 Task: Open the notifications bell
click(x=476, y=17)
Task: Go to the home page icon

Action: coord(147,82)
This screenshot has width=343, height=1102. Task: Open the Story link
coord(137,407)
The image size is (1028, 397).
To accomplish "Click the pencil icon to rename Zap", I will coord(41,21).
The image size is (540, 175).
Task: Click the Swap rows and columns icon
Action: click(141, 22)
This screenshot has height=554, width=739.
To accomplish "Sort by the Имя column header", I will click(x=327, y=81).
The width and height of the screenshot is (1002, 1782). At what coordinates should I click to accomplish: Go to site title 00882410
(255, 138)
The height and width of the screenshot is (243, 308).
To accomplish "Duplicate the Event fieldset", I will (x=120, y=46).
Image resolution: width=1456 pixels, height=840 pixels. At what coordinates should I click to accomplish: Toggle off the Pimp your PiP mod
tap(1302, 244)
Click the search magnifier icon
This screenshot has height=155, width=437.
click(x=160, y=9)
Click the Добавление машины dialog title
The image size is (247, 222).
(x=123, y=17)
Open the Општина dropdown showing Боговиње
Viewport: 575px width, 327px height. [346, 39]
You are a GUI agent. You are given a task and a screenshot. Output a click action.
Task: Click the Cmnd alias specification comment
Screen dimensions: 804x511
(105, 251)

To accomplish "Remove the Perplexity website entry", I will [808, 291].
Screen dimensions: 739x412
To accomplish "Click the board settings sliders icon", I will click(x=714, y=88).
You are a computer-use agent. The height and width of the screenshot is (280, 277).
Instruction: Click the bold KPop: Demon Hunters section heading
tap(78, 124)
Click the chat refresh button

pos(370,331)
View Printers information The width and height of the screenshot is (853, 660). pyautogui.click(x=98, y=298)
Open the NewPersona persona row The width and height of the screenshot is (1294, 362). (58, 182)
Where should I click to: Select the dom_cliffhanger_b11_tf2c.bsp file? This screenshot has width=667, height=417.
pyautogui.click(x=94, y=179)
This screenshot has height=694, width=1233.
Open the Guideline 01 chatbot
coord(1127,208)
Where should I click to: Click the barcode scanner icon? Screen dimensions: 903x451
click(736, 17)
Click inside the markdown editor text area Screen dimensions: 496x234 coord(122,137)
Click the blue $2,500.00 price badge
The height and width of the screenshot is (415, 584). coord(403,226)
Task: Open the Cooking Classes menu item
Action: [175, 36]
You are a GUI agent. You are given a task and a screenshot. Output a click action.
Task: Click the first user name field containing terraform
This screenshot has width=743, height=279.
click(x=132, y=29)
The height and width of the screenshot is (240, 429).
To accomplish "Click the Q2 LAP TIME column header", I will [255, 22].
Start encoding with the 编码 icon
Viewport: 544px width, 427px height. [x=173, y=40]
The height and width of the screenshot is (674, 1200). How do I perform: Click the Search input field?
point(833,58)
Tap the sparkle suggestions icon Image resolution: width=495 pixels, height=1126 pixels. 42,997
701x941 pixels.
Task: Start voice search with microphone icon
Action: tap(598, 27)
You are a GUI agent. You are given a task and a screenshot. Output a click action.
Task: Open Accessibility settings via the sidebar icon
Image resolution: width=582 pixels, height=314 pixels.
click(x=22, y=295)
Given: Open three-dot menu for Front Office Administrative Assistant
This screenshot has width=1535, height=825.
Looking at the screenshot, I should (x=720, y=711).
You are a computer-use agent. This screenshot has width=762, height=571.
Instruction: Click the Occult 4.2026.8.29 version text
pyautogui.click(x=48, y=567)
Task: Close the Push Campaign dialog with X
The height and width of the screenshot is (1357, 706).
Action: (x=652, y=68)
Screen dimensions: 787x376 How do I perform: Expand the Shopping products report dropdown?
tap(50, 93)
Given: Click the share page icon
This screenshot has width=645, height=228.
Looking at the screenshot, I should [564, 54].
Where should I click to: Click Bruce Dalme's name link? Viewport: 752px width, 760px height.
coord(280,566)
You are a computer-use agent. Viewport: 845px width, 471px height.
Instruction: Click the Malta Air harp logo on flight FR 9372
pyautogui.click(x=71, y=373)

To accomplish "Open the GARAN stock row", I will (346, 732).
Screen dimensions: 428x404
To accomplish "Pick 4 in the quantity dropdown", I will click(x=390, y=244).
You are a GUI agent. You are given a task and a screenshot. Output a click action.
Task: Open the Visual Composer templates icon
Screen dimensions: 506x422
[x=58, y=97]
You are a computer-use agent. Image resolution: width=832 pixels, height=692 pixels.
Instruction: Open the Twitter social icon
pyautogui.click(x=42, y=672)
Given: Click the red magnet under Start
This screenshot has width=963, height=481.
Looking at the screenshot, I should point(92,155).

- [Assignment]
Please restate every record above word for word.

- [Worked solution]
 Task: Open the notifications bell
click(x=476, y=17)
Task: Go to the home page icon

Action: coord(147,82)
This screenshot has width=343, height=1102. Task: Open the Story link
coord(137,407)
The image size is (1028, 397).
To accomplish "Click the pencil icon to rename Zap", I will coord(41,21).
The image size is (540, 175).
Task: Click the Swap rows and columns icon
Action: click(141, 22)
This screenshot has height=554, width=739.
To accomplish "Sort by the Имя column header", I will click(x=327, y=81).
The width and height of the screenshot is (1002, 1782). At what coordinates should I click to accomplish: Go to site title 00882410
(255, 138)
The height and width of the screenshot is (243, 308).
To accomplish "Duplicate the Event fieldset", I will (x=120, y=46).
Image resolution: width=1456 pixels, height=840 pixels. At what coordinates should I click to accomplish: Toggle off the Pimp your PiP mod
tap(1302, 244)
Click the search magnifier icon
This screenshot has height=155, width=437.
click(x=160, y=9)
Click the Добавление машины dialog title
The image size is (247, 222).
(x=123, y=17)
Open the Општина dropdown showing Боговиње
Viewport: 575px width, 327px height. [346, 39]
You are a GUI agent. You are given a task and a screenshot. Output a click action.
Task: Click the Cmnd alias specification comment
Screen dimensions: 804x511
(105, 251)

To accomplish "Remove the Perplexity website entry", I will [808, 291].
Screen dimensions: 739x412
To accomplish "Click the board settings sliders icon", I will click(x=714, y=88).
You are a computer-use agent. The height and width of the screenshot is (280, 277).
Instruction: Click the bold KPop: Demon Hunters section heading
tap(78, 124)
Click the chat refresh button

pos(370,331)
View Printers information The width and height of the screenshot is (853, 660). pyautogui.click(x=98, y=298)
Open the NewPersona persona row The width and height of the screenshot is (1294, 362). (58, 182)
Where should I click to: Select the dom_cliffhanger_b11_tf2c.bsp file? This screenshot has width=667, height=417.
pyautogui.click(x=94, y=179)
This screenshot has height=694, width=1233.
Open the Guideline 01 chatbot
coord(1127,208)
Where should I click to: Click the barcode scanner icon? Screen dimensions: 903x451
click(736, 17)
Click inside the markdown editor text area Screen dimensions: 496x234 coord(122,137)
Click the blue $2,500.00 price badge
The height and width of the screenshot is (415, 584). coord(403,226)
Task: Open the Cooking Classes menu item
Action: [175, 36]
You are a GUI agent. You are given a task and a screenshot. Output a click action.
Task: Click the first user name field containing terraform
This screenshot has width=743, height=279.
click(x=132, y=29)
The height and width of the screenshot is (240, 429).
To accomplish "Click the Q2 LAP TIME column header", I will [255, 22].
Start encoding with the 编码 icon
Viewport: 544px width, 427px height. [x=173, y=40]
The height and width of the screenshot is (674, 1200). How do I perform: Click the Search input field?
point(833,58)
Tap the sparkle suggestions icon Image resolution: width=495 pixels, height=1126 pixels. 42,997
701x941 pixels.
Task: Start voice search with microphone icon
Action: tap(598, 27)
You are a GUI agent. You are given a task and a screenshot. Output a click action.
Task: Open Accessibility settings via the sidebar icon
Image resolution: width=582 pixels, height=314 pixels.
click(x=22, y=295)
Given: Open three-dot menu for Front Office Administrative Assistant
This screenshot has width=1535, height=825.
Looking at the screenshot, I should (x=720, y=711).
You are a computer-use agent. This screenshot has width=762, height=571.
Instruction: Click the Occult 4.2026.8.29 version text
pyautogui.click(x=48, y=567)
Task: Close the Push Campaign dialog with X
The height and width of the screenshot is (1357, 706).
Action: (x=652, y=68)
Screen dimensions: 787x376 How do I perform: Expand the Shopping products report dropdown?
tap(50, 93)
Given: Click the share page icon
This screenshot has width=645, height=228.
Looking at the screenshot, I should [564, 54].
Where should I click to: Click Bruce Dalme's name link? Viewport: 752px width, 760px height.
coord(280,566)
You are a computer-use agent. Viewport: 845px width, 471px height.
Instruction: Click the Malta Air harp logo on flight FR 9372
pyautogui.click(x=71, y=373)

To accomplish "Open the GARAN stock row", I will (346, 732).
Screen dimensions: 428x404
To accomplish "Pick 4 in the quantity dropdown", I will click(x=390, y=244).
You are a GUI agent. You are given a task and a screenshot. Output a click action.
Task: Open the Visual Composer templates icon
Screen dimensions: 506x422
[x=58, y=97]
You are a computer-use agent. Image resolution: width=832 pixels, height=692 pixels.
Instruction: Open the Twitter social icon
pyautogui.click(x=42, y=672)
Given: Click the red magnet under Start
This screenshot has width=963, height=481.
Looking at the screenshot, I should point(92,155).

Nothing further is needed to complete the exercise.